Step Right Up: Stories of Carnivals, Sideshows…

Books Reviews
Step Right Up: Stories of Carnivals, Sideshows…

Step Right Up fills some kind of niche: Somewhere there must be a slot left in the canon (perhaps just to the left of a collection of odes to goldfish) for an anthology of circus-related vignettes. Hell, we have nearly everything else! Publishing an anthology involves finding and elucidating common threads among disparate texts; here, apart from the circus theme, the unifying motif seems to be that we like to inflict our gaze on others if we can—view their weaknesses and aberrations—without being seen ourselves.

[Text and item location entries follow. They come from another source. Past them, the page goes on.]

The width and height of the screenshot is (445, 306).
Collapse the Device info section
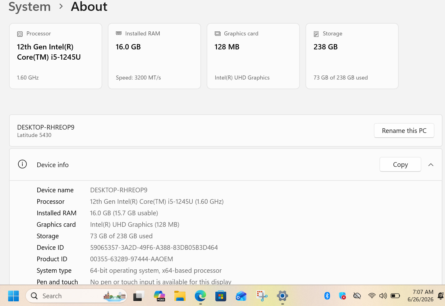(x=431, y=165)
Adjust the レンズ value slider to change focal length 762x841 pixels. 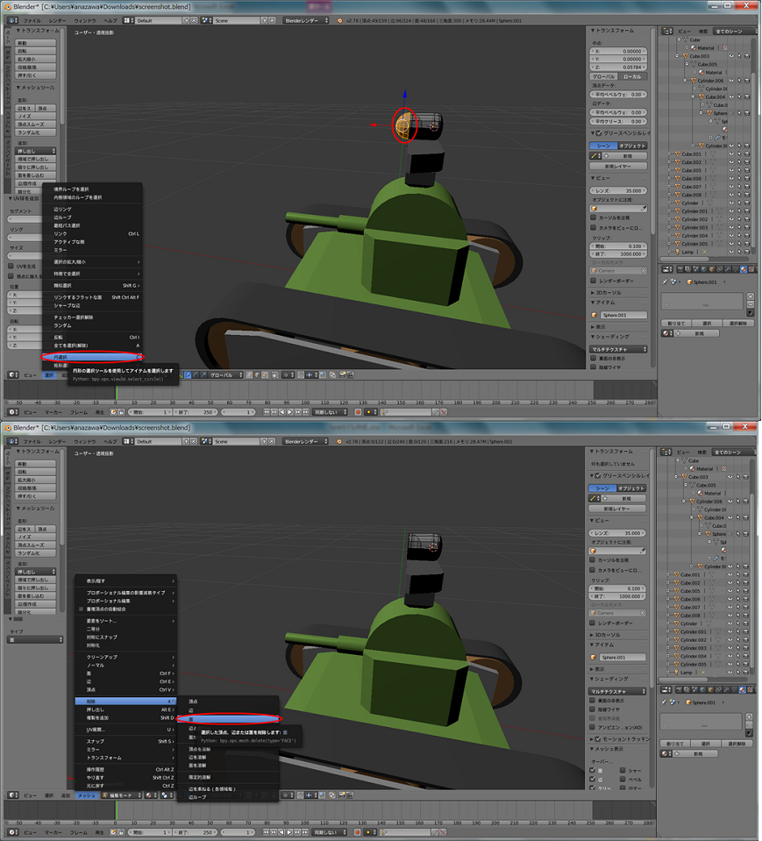[x=618, y=189]
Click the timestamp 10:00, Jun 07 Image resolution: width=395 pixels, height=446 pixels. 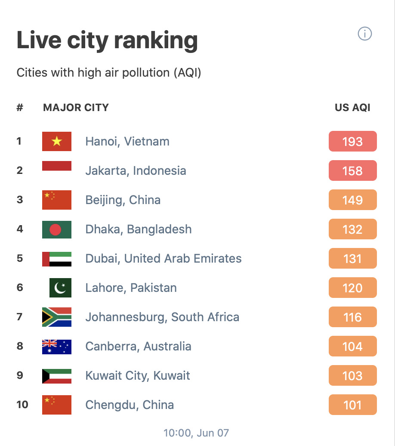tap(197, 433)
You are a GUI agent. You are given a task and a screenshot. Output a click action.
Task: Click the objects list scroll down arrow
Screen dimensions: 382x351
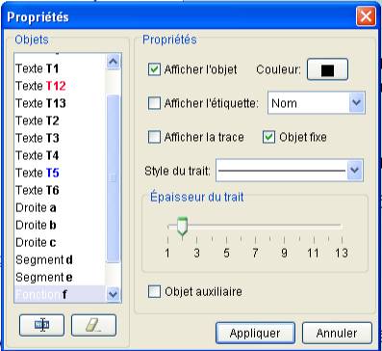[113, 294]
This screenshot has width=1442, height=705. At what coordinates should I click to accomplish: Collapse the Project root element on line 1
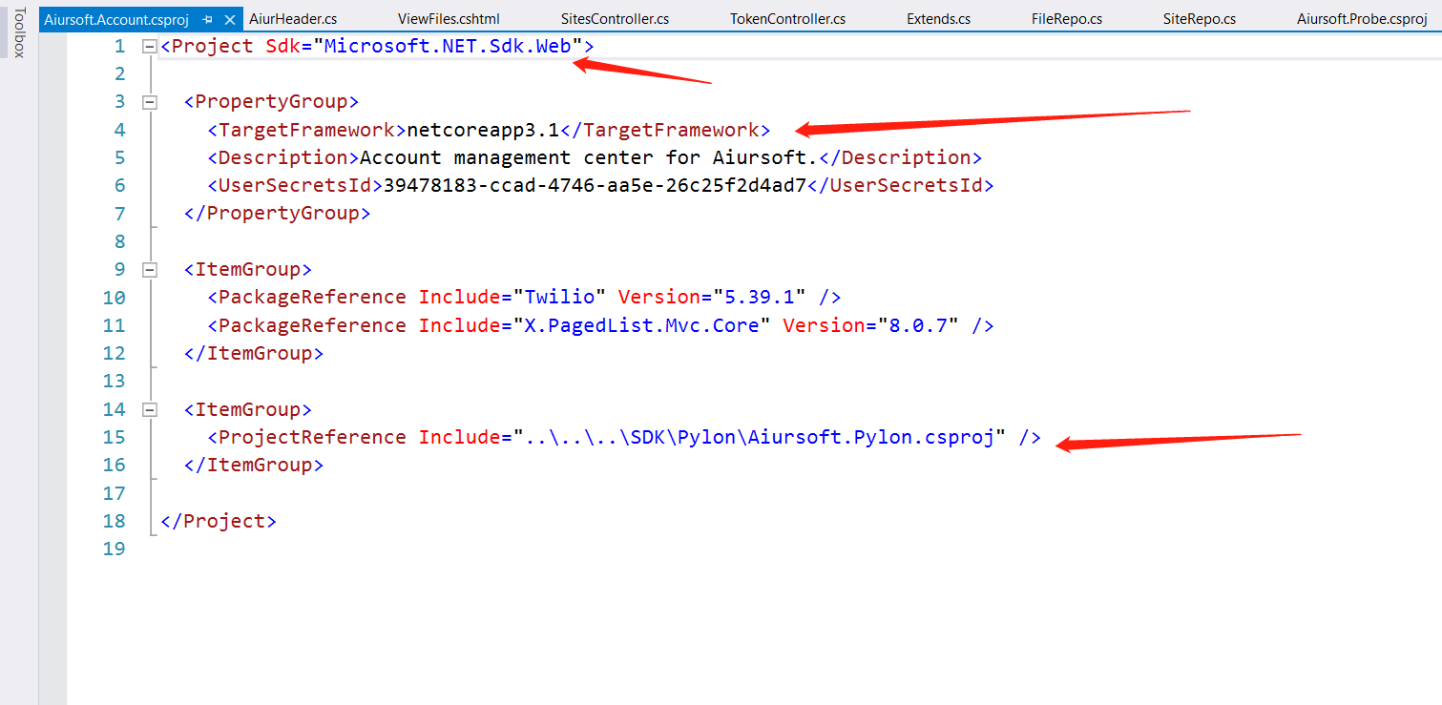[x=148, y=46]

This tendency fuels the characters in this diverse collection, from Ray Bradbury’s boys taken from his classic Something Wicked This Way Comes and in Susan Dickinson’s younger self from “The Wages of Sin Is Death.” What disturbs about many pieces in this compilation is that this voyeuristic impulse is rarely scrutinized; rather, it’s celebrated as a seamy but worthwhile activity, as if we were to argue: “Hey, this may feel taboo, but those freaks are the outlanders—and we’re more Main Street for having seen and left them behind.”

Step Right Up offers exceptions, though. Interestingly—and no doubt deliberately—a piece written by a former carnival worker leads off the collection; thus the opening act in this show reveals the performers’ foreknowledge of all the interpretive tricks to which they are subjected in the subsequent stories. Tales like Edward Hoagland’s “Circus Music: For Clowns, Lions, and Solo Trapeze” demonstrate that the performers feel exactly the same way about the audience—or “lot lice,” as Hoagland calls them. The ordering gaze, as postmodern philosopher Michel Foucault outlines it, is turned back on us from the beginning.

The anthology’s editor asserts that freakishness is a comforting, unifying fact in our lives, and that as such, the circus is a reassuring place for us; the gaze is indeed mutual, but in a positive way. I’m not convinced. An acquaintance of mine wrote his dissertation about freak shows as a cultural phenomenon. By the end of the project, he could not bear to be in the sight of the so-called freaks themselves. When he attended carnivals and paid his 50 cents per viewing, it was clear his gaze—even an academic’s lazy eye—was being returned with extreme prejudice. He stumbled out of the tent with the sense of being judged, and found wanting. You might say the sideshow boils down to paying a huckster to guess your worth. And it can be a painful setting down, as my friend found.

There’s nothing else quite like Step Right Up. Despite the pretensions of cultural theorists regarding the carnivalesque and its importance for diversity, precious few of them actually bother to study real carnivals. Step Right Up, however, goes back to the source, and the book, in doing so, demands a different kind of reading. These stories of freak shows and circus tents highlight our own naked vulnerability—our own grotesque lack, our personal and social deformities—in bright, appealingly striped canvas.